Nauvoo, Kanesville, Winter Quarters, Salt Lake City - these are the places associated in the public mind with the Mormon Trail.

But the Latter-day Saint pioneer epoch is much more complex and dramatic than is generally understood. It was played out in numerous locations between Illinois and Utah, over more than two decades.Even the trek of 1846-47 has been oversimplified in the public imagination. As historian William G. Hartley has pointed out, the Saints left Nauvoo at various times, with far more, some 10,000, departing in the spring than the 3,000 or so who left with Brigham Young in the winter. (See The Iowa Mormon Trail, Legacy of Faith and Courage, edited by Susan Easton Black and William G. Hartley, p. 61.) Many left sporadically in small groups of families, who made their way as best they could.

According to Brother Hartley, BYU associate professor of history, some 70 small settlements of 1840s pioneers have been identified across Iowa. (From a lecture given at the Sons of Utah Pioneers Church History Symposium, Nov. 11, 1995.)

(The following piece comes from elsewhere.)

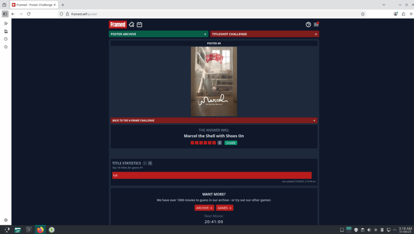The width and height of the screenshot is (414, 234).
Task: Open the Titleshot Challenge banner
Action: click(264, 34)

A few Latter-day Saint wayside points along the trail have been remembered through the years. Here are close-up views of three such locations. One is a thriving town today, another is identified by the presence of a Church-constructed monument marking a cemetery, and the third no longer exists.

Garden Grove, Iowa. Located today 21 miles northwest of Corydon via Highways 2 and 204, Garden Grove was founded by the Pioneers April 25, 1846. Within two weeks, 359 men under the leadership of President Brigham Young cleared 300 acres of land, planted crops, built log houses and cut 10,000 surplus rails for fencing and enough logs for 40 additional houses. Garden Grove became a stopover for many immigrants who followed later.

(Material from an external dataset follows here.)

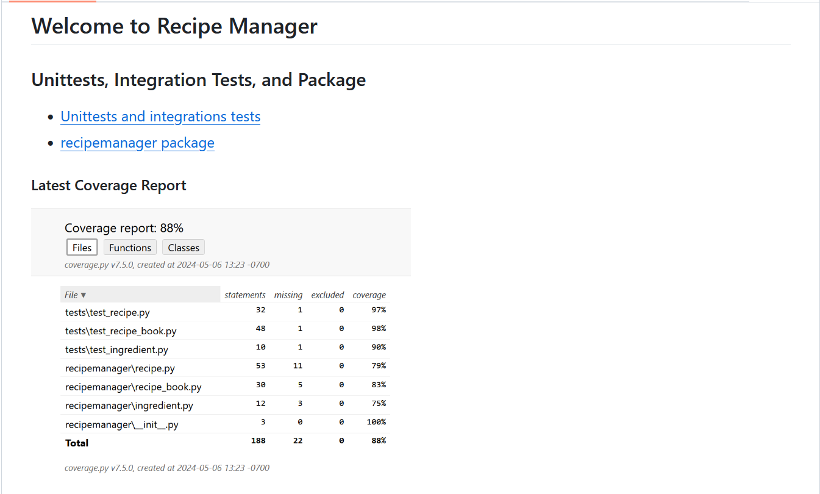Sort table by missing column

A marker recounting the origins of the town is located in a three-acre trailside historic park in Garden Grove, maintained by the Decatur County Conservation Board.

Residents today are proud of their town's identification with the pioneers. In the center of town is Mormon Trail Junior-Senior High School. Its athletic teams are known as the Mormon Trail Saints.

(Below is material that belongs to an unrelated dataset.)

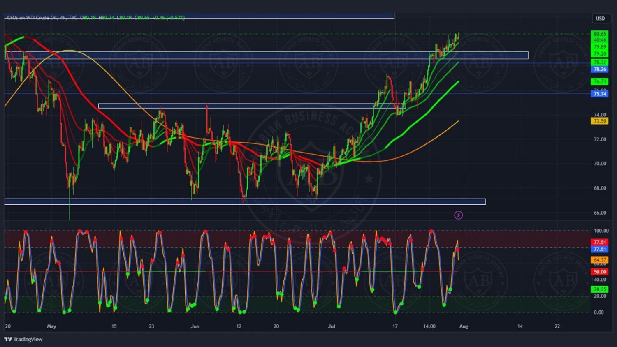
Task: Click the purple lightning bolt event icon
Action: click(x=458, y=215)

Mt. Pisgah, Iowa. A cemetery with a monument erected by the Church in 1888 marks this 1846 settlement, which today is mostly on private farmland. The marker honors the memory of Church members "who died in 1846, 1847 and 1848, during their exodus to seek a home beyond the Rocky Mountains." Sixty-four names of those who died at Mt. Pisgah are listed on the monument.

A marker placed at Mt. Pisgah by the state of Iowa recounts that it was named after a Biblical mountain range and established as a way station, with thousands of acres cleared, buildings erected, caves dug and log cabins constructed. It functioned as such until 1852.

The site today is maintained by the Union County Conservation Board.

Wyoming, Neb. Located six miles north of present-day Nebraska City, on Highway 75, Wyoming was a Missouri River port founded in 1855 that served Latter-day Saint emigrating companies from 1864 to 1866. An estimated 6,500 Danish, Swiss, German, Dutch, French, Norwegian, Swedish and English converts in 22 companies left the river port bound for the Salt Lake Valley, following the cutoff from Nebraska City on the Missouri River to Fort Kearny on the Platte River.

Latter-day Saints built a few buildings in Wyoming, but nothing of the town is left except an unmarked graveyard about a mile north of the old town center. Perhaps as many as 100 persons are buried there, including some Church members.